I am rereading one of my favorite novels — listening to an audio-book, actually. It is entitled Jayber Crow – The life story of Jayber Crow, Barber, of the Port William membership, as written by himself.
This excerpt is part of a description of the narrator’s life in an orphanage called The Good Shepherd. It seems that many church experiences resemble an orphanage more than they do a family. In any case, I found these paragraphs moving, and applicable to the world of the small group fellowships of which we are a part, if not church communities wherever they are found.

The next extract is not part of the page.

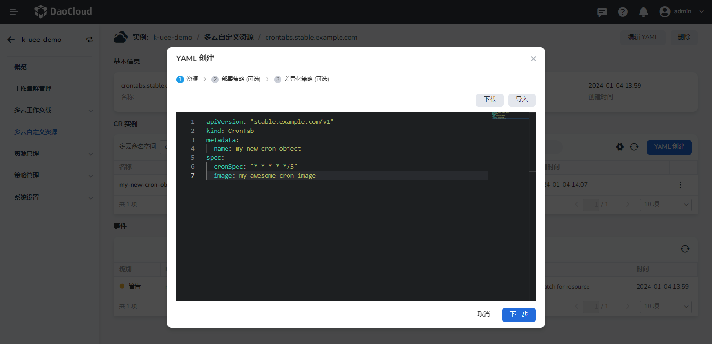Screen dimensions: 712x344
Task: Click the 导入 button
Action: (x=522, y=100)
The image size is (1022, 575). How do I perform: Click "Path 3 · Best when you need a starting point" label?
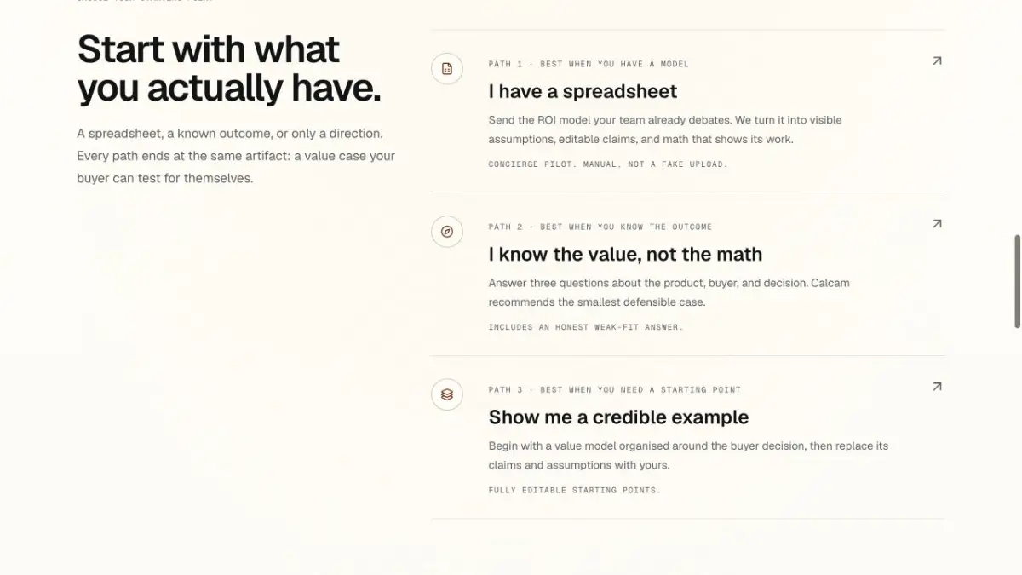tap(615, 389)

I remember a little girl … who came to The Good Shepherd when she was about seven years old. She was a slight, brown-haired, sad-looking, lonesome-looking girl whose clothes did not fit. She looked accidental or unexpected, and seemed to be without expectation, and resigned, and so quiet that even in my selfishness I wished I knew of a way to help her. I watched her all the time. When her class went out to play, she did not take part but only stood back and watched the other girls. She always wore a dress that sagged, and brown cotton stockings that were always wrinkled. She was waiting. I did not understand that she was waiting, but she was. And then one day as her classmates were joining hands to play some sort of game, one of the girls broke the circle. She held out her hand to the newcomer to beckon her in. And E. Lawler ran into the circle and joined hands with the others.
~Jayber Crow. By Wendell Berry. Chapter 4.